O surto de ebola avança rapidamente na RD Congo, apesar de melhorias na região epicentro. Dados apontam 247 mortes entre 956 casos identificados em Ituri, Kivu do Norte e Kivu do Sul, com Mongbwalu como foco inicial.
A Organização Mundial da Saúde informou que a epidemia segue grave e em evolução acelerada. Equipes de saúde trabalham para frear a transmissão no nordeste do país.
O surto foi declarado em 15 de maio, concentrando-se principalmente em Ituri, que concentra mais de 80% dos casos, mas com transmissão também em Kivu do Norte e Kivu do Sul.
A OMS destacou a necessidade de localizar 95% dos contatos para controlar o surto e reduzir o risco de disseminação por meio de manejo seguro de corpos.

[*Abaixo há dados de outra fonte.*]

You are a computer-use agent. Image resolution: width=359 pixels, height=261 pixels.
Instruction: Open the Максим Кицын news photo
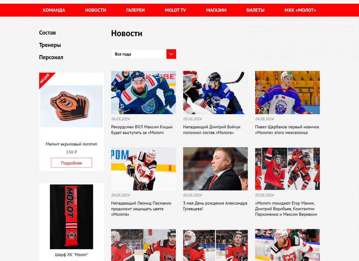click(144, 92)
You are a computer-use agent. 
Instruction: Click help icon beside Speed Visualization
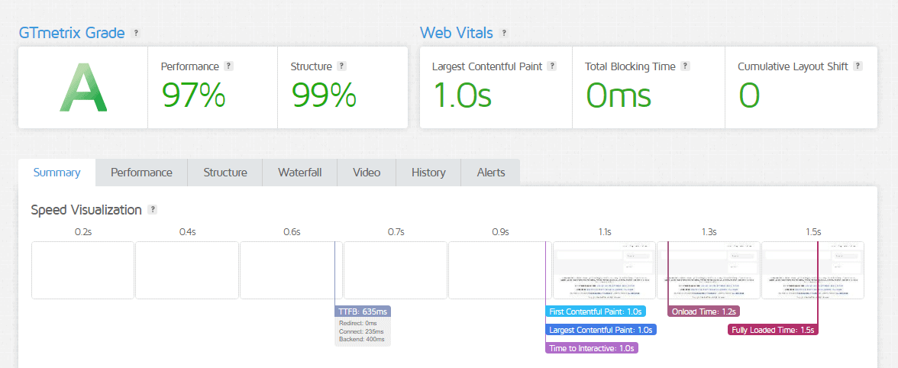click(153, 210)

Encorajamento e avanços em Mongbwalu
Mais de um mês após o início, a situação começa a se estabilizar em Mongbwalu, cidade de quase 200 mil habitantes. O diretor médico relata redução de mortes no hospital, de 10–15 para cerca de 4 por dia.
Ainda segundo o médico, a comunidade passa a buscar ajuda com mais frequência, embora haja desconfiança em algumas áreas que dificulta o acesso a casos suspeitos.
Em Mongbwalu, autoridades de saúde acompanham a evolução da resposta. Ministros da Saúde e da Comunicação visitaram a cidade para avaliar ações e fortalecer a resposta ao surto.
O ministro da Saúde informou planos para expandir o centro de tratamento e ampliar o número de ambulâncias, visando intensificar a resposta e cortar a transmissão.